Source passage -
▼▼▼

Figure 5.. A fraction of LHA^GHSR cells are nNOS+ or neurotensin+.

A displays immunostaining against eGFP and orexin in the LHA of GHSR^eGFP mice. B displays an ISHH against GHSR-mRNA and immunostaining against orexin in the LHA of WT mice. C-J display immunostaining against eGFP and diverse neuropeptides in the LHA of GHSR^eGFP mice including nNOS, MCH, parvalbumin, oxytocin, neurotensin, somatostatin, TRH and galanin respectively. K displays immunostaining against eGFP in GHSR^eGFP/Gad2^tdTomato mice. Insets display high magnification images taken from the areas indicated in low magnification photomicrographs. Arrows indicate double IR-cells (eGFP+/nNOS+ or eGFP+/neurotensin+ cells), wedges indicate eGFP+ cells and arrowheads indicate positive cells for the different neurochemical markers. Scale bar: low magnification, 100 μm; high magnification 10 μm.

▲▲▲

Given entries -
▼▼▼

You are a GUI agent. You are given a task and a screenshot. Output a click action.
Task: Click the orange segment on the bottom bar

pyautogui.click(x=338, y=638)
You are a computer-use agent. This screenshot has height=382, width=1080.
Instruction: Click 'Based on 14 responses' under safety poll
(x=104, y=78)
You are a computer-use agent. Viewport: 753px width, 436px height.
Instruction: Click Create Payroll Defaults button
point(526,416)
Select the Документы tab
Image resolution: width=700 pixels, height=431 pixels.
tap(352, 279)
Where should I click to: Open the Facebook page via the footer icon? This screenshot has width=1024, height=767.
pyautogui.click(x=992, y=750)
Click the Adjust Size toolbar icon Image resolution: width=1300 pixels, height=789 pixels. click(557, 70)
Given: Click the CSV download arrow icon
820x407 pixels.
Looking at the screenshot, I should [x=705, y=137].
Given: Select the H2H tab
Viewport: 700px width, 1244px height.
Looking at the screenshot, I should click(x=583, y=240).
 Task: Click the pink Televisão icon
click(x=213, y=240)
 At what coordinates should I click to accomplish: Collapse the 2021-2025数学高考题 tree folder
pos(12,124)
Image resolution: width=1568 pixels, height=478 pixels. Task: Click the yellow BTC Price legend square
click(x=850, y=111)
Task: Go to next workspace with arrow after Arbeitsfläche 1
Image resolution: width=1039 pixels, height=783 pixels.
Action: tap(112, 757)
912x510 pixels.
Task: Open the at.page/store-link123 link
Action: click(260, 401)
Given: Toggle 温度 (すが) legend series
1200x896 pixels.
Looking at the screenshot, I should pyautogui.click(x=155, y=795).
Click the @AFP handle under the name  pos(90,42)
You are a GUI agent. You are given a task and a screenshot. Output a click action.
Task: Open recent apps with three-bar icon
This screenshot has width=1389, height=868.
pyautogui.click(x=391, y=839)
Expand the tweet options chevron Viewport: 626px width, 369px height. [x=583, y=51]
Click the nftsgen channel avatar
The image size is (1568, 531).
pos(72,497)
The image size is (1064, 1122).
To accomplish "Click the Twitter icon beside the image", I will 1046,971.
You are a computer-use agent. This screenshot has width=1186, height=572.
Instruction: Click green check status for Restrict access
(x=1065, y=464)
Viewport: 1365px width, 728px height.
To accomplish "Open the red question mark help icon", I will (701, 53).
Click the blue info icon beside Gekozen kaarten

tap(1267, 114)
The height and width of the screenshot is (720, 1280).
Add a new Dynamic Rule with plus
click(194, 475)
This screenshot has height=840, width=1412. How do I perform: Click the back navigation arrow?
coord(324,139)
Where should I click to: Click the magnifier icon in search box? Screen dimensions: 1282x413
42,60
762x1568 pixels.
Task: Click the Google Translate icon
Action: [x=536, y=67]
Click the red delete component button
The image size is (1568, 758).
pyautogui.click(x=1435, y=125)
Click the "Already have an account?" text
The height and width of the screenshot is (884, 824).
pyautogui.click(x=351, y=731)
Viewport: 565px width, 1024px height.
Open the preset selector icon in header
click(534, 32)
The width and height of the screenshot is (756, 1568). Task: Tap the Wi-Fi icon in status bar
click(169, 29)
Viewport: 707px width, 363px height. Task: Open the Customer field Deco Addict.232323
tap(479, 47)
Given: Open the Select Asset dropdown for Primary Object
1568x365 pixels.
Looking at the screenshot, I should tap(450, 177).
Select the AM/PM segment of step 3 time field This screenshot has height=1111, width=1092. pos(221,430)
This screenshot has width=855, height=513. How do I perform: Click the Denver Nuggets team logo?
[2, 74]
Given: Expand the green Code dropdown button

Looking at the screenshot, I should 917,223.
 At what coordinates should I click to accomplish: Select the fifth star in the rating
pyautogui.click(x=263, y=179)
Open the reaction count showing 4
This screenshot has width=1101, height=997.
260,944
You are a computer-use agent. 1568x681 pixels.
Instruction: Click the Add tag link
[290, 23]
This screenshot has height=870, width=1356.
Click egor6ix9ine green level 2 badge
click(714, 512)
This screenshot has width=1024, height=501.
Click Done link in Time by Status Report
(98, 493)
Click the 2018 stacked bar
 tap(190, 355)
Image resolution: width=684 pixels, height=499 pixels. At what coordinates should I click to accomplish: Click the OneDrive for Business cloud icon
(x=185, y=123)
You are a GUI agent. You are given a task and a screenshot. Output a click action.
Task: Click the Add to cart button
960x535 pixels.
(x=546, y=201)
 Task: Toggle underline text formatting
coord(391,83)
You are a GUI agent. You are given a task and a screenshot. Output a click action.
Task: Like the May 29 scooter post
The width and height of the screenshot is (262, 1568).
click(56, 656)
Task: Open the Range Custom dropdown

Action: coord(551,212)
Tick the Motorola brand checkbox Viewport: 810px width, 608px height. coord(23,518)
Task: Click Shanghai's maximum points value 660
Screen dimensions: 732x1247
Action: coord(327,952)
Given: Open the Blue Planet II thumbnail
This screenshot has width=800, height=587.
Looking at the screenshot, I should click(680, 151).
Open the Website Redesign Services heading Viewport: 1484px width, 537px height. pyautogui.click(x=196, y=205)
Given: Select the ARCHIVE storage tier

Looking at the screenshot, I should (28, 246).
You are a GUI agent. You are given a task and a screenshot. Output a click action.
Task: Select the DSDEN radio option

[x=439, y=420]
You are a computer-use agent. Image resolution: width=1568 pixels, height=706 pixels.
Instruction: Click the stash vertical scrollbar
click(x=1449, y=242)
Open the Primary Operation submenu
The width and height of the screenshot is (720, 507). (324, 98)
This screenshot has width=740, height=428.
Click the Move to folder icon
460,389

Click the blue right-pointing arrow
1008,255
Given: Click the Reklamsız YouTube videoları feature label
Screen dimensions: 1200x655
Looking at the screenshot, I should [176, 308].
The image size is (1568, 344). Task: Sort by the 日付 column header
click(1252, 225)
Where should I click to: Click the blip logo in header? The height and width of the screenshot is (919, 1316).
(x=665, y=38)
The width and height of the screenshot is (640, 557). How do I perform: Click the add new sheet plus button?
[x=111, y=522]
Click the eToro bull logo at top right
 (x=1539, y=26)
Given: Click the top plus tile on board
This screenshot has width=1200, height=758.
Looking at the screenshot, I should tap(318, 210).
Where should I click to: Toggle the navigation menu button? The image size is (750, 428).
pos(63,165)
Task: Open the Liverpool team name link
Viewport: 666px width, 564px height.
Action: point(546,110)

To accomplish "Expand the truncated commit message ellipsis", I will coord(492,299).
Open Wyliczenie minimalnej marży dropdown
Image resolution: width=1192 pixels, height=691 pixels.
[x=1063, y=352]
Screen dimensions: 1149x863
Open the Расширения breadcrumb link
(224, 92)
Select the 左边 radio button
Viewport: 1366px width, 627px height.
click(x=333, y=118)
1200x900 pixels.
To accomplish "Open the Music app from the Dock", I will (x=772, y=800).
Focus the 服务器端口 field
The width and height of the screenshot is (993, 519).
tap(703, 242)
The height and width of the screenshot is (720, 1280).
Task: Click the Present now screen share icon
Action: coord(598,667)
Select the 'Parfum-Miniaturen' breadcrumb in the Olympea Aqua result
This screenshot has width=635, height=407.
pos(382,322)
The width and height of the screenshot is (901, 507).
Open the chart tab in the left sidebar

▲▲▲

Work task - Rewrite the figure legend starting with "Figure 5.. A" and going on through "magnification 10 μm.", replacing "orexin" with "hypocretin". The rows come from a different source than the figure legend.

Reply -
Figure 5.. A fraction of LHA^GHSR cells are nNOS+ or neurotensin+.

A displays immunostaining against eGFP and hypocretin in the LHA of GHSR^eGFP mice. B displays an ISHH against GHSR-mRNA and immunostaining against hypocretin in the LHA of WT mice. C-J display immunostaining against eGFP and diverse neuropeptides in the LHA of GHSR^eGFP mice including nNOS, MCH, parvalbumin, oxytocin, neurotensin, somatostatin, TRH and galanin respectively. K displays immunostaining against eGFP in GHSR^eGFP/Gad2^tdTomato mice. Insets display high magnification images taken from the areas indicated in low magnification photomicrographs. Arrows indicate double IR-cells (eGFP+/nNOS+ or eGFP+/neurotensin+ cells), wedges indicate eGFP+ cells and arrowheads indicate positive cells for the different neurochemical markers. Scale bar: low magnification, 100 μm; high magnification 10 μm.